‘Ministers must hand more building powers to councils if housing crisis is to be solved’
LEEDS CITY Council development bosses have written to the Government to demand “radical” changes in policy – and the freeing up of rules – to help plug the city’s growing homes crisis.
It comes in the wake of the Government’s Housing White Paper, which admitted that the industry was dominated by ‘volume’ housebuilders.
Responding to the key findings in the report, Yorkshire’s biggest local authority claims in a new housing report that the policy document has “missed key opportunities to fundamentally address market failures” and to “boost regeneration including the reuse of brownfield land through more specific interventions and to support housing growth”.
Leeds aims to build 70,000 homes by 2028 to plug a growing shortage, but says it has been consistently hampered by national policy and a market skewed in favour of ‘volume’ housebuilders rather than the specific needs of communities.
Critics say the authority’s own housing projections are way too high.

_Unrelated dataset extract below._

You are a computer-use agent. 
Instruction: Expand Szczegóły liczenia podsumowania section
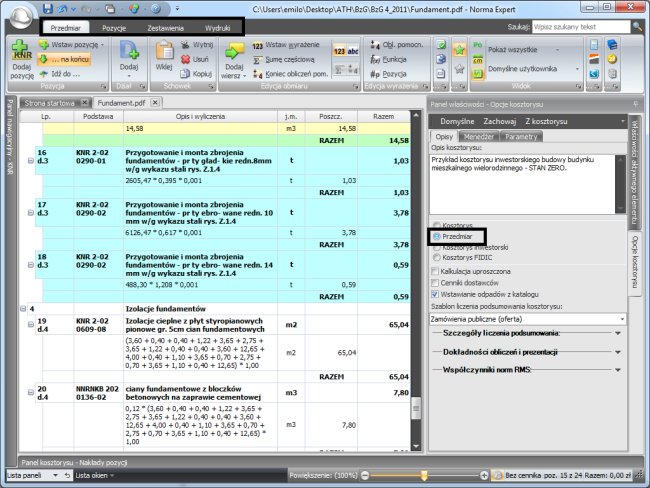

In a letter to the Secretary of State, the council demands that any new policy is made “more radical in its approach” and “urgent step changes” are needed to reverse the situation.

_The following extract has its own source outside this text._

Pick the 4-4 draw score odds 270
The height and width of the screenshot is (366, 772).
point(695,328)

And it urges ministers to “more directly challenge” the construction industry to get on with building homes.
The letter points out that at a local level, Leeds has tried its best to boost building, especially in inner city areas, east Leeds and the city centre.
However, it adds: “These efforts need to be enhanced and accelerated by lasting structural changes and interventions.”
The letter asks for more powers for councils to allocate sites for affordable housing themselves. “This would have an enabling impact on the market,” it says, adding: “The Government rightly accepts that a reliance on the volume housebuilding industry to deliver the right level of homes... cannot be sustained.
“However, [it] remains preoccupied with amendments to the planning system as a means of remedying delivery rather than fundamentally changing the market or more directly challenging the responsibility and methods of the housebuilding industry to make up for current shortfalls in housing.”